L'assoluta novità del mosaico idruntino, che segna certamente un momento fondante nella tradizione dei pavimenti musivi delle cattedrali romaniche pugliesi, consiste nella importante variazione dell'impaginato spaziale, nella collocazione perfettamente equilibrata del fitto intreccio di figure umane, animali e fantastiche, in una sorta di ordinato horror vacui, e soprattutto nel disinvolto impiego delle fonti iconografiche e letterarie di matrice classica e orientale insieme a quelle di tipo romanzo e nel potente rimescolamento del sacro con il profano, che ha generato non poche difficoltà di interpretazione per gli studiosi.Tra le fonti sono state riconosciute i Vangeli apocrifi, il Physiologus latino, il Romanzo di Alessandro dello pseudo-Callistene, noto da una rielaborazione dell'XI secolo detta Historia de proeliis, e gli scritti legati alla leggenda di re Artù, che certamente erano accessibili a Gionata e al monaco Pantaleone grazie alla ricchissima e prestigiosa biblioteca del vicino monastero bizantino di San Nicola di Casole.
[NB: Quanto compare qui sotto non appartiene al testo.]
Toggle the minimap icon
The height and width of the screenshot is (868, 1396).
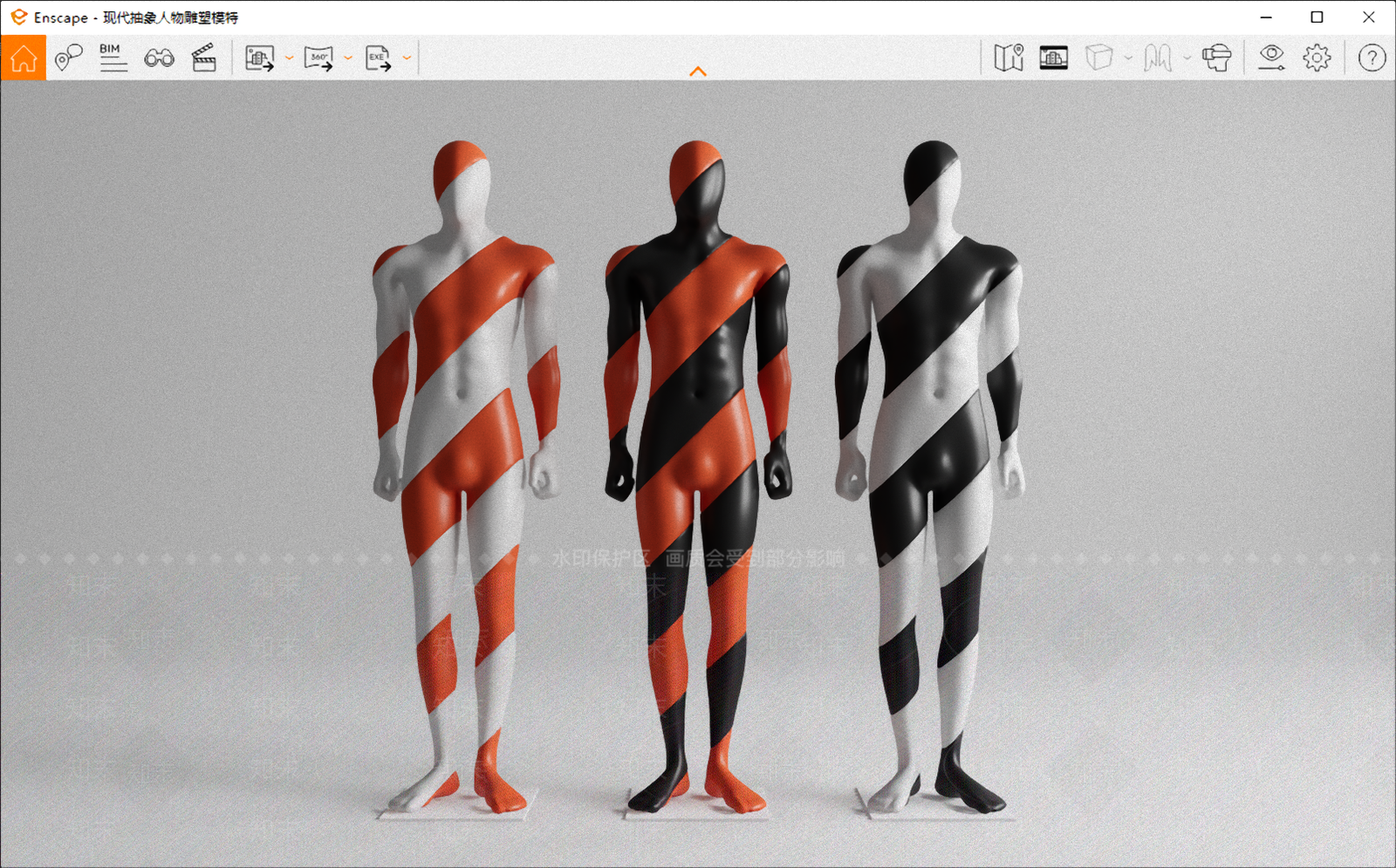click(x=1009, y=58)
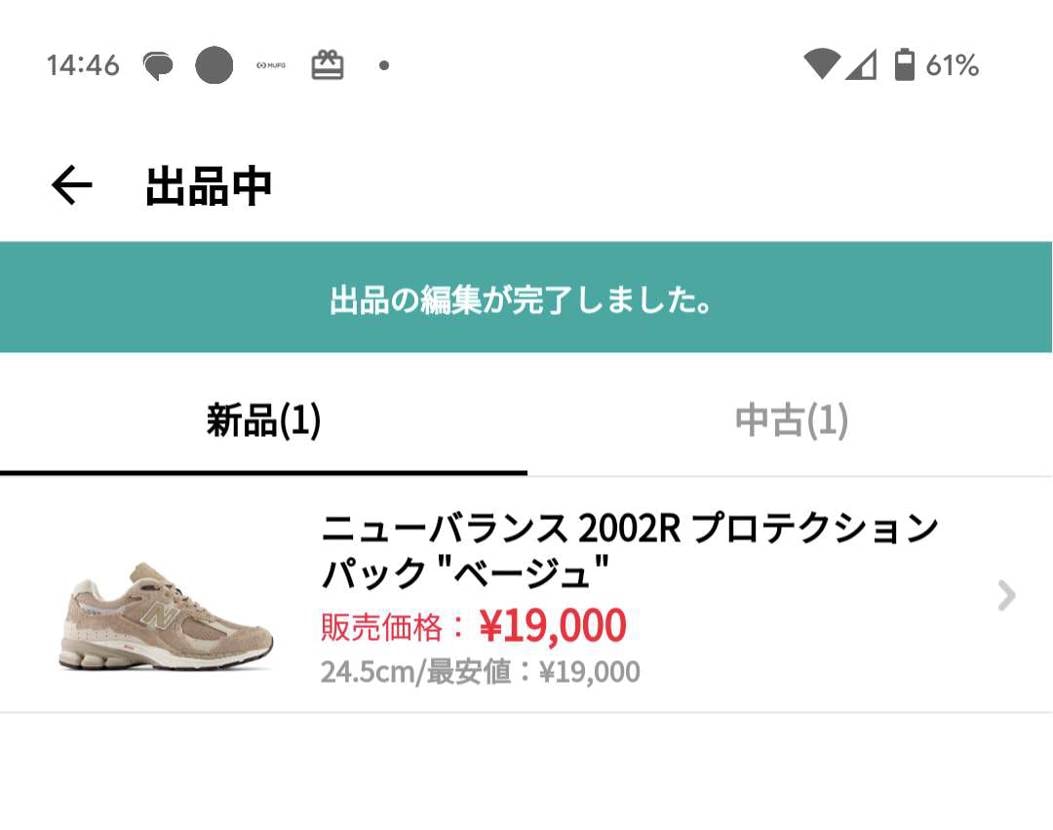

Il complesso disegno globale si snoda sulle tre navate e nell'abside secondo un modello che rispecchia nelle navate minori il disegno della navata maggiore. Questo è impostato sulla estensione in altezza di un grande Albero della Vita, che poggia la sua base e le robuste radici sul dorso di due elefanti posti uno di spalle all'altro. Sotto i loro piedi è collocata l'iscrizione con i nomi del magister e del committente, sopra di loro i rami dell'albero segnano spazi orizzontali quasi simmetrici entro i quali trovano posto scene disparate e isolate e una brulicante popolazione di uomini e animali reali e fantastici apparentemente disposti in modo casuale. A tre quarti dell'altezza dell'albero una nuova iscrizione segna una cesura orizzontale nel disegno generale: oltre di essa, i rami si disperdono e assumono una nuova forma, intrecciandosi in dodici cerchi che ospitano altrettanti medaglioni con le raffigurazioni dei Mesi. Nel vano del coro, il disegno si dispone a formare sedici medaglioni, tra i quali i due centrali della prima fila ospitano Adamo ed Eva nella scena del Peccato Originale, uniti dal serpente tentatore che si appoggia alla cima dell'Albero della Vita. Le restanti rotae sono occupate da animali reali e fantastici e dal mitico re Salomone con la regina di Saba. L'ultima zona dell'area presbiterale, interessata da una vasta lacuna prodotta dall'immissione dell'altare in età barocca, è occupata da alcune scene bibliche del Vecchio Testamento (la città di Ninive, la moglie di Loth trasformata in statua di sale, l'episodio di Sansone con il leone, il profeta Giona gettato in mare) che secondo una suggestiva, complessa e recentissima lettura (Frugoni) si legano a tutto il resto del mosaico pavimentale rappresentando una vera e propria Mappa Mundi medievale.
Nelle due navate laterali si dispongono due piccoli Alberi della Vita, anch'essi apparentemente indipendenti dal disegno generale eppure a esso legati. Nella navata sinistra si dispongono ai lati dell'albero raffigurazioni dell'Inferno e del Paradiso, mentre nella navata destra brulicano ancora una volta uomini e animali reali e fantastici.
Tra le scene più note e meglio visibili spiccano la Costruzione della Torre di Babele e il Volo di Alessandro Magno, entrambe chiaramente interpretabili come allegorie della superbia umana.